Molti dei partecipanti a questo workshop sono microconsumatori a lungo termine di LSD, psilocibina e cannabis. La politica ufficiale dell’istituto in materia di droga è chiara. Le droghe illegali sono severamente proibite. E infatti nell’istituto non vengono usate e non si trovano.

L’apertura alle droghe

Questo atteggiamento di apertura verso certe sostanze allucinogene è parte di una tendenza più ampia. La California ha legalizzato l’uso ricreativo della cannabis nel novembre 2016; le vendite su licenza sono iniziate nel gennaio 2018.

L’ingresso dell’erba nel mercato legale ha causato un cambiamento nella cultura della droga, almeno per quanto riguarda gli allucinogeni che (di solito) non danno dipendenza, come LSD e cannabis: dalla ribellione alla responsabilità, dallo spaccio in strada alla distribuzione nei dispensari e alla commercializzazione nei negozi specializzati nella vendita di cannabis.
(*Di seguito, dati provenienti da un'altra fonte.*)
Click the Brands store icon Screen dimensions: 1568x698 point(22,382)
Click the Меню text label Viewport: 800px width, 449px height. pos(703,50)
Mel quartiere di Castro a San Francisco, un tempo centro della comunità gay radicale, è in attività il flagship store dell’Apothecarium, una catena di quattro negozi di cannabis di lusso. L’estetica è quella di un Apple Store: open space sobrio, grigi e blu come colori dominanti, teche di esposizione in damasco bianco e nero, bong di vetro come oggetti di design e una “biblioteca della cannabis”. Questi nuovi punti vendita per uno impiego particolare del tempo libero sono in forte competizione per superarsi nell’allettare la clientela.

Un mercato da 90 miliardi

Quindici isolati a est dell’Apothecarium, nel Mission District, ci sono gli uffici anticonformisti di Pax Lab, dove “lo spazio della cannabis”, secondo l’amministratore delegato Bharat Vasan, converge con la tecnologia mobile.

Il prodotto di punta di Pax è Era, un’elegante e leggerissima penna a sfera progettata per usarla con cialde staccabili di concentrato di cannabis. Si tratta dell’equivalente di una macchina Nespresso. L’app che accompagna il dispositivo consente di controllare dal proprio smartphone il dosaggio e la temperatura di vaporizzazione.

“La temperatura conta molto nel nostro spazio”, spiega Vasan, che ha venduto la sua precedente startup, una società di fitness-wearables chiamata Basis, a Intel per 100 milioni di dollari. Spiega meglio:

«Concentra la volatilità a diverse temperature. È proprio come con il vino: il bicchiere conta davvero. Temperature diverse danno sensazioni diverse».

Il suo obiettivo è creare una “esperienza super-lucida” in tono con quella di Apple o Tesla, per acquisire una fetta di un mercato che Vasan stima intorno ai 90 miliardi di dollari “nei prossimi cinque anni”. In definitiva, dice, la missione del Pax Lab è:

«Affermare la cannabis come una forza del bene». Anche questo concetto è un lascito della controcultura e dei suoi protagonisti: gli hippie, o meglio gli Hippie Spa.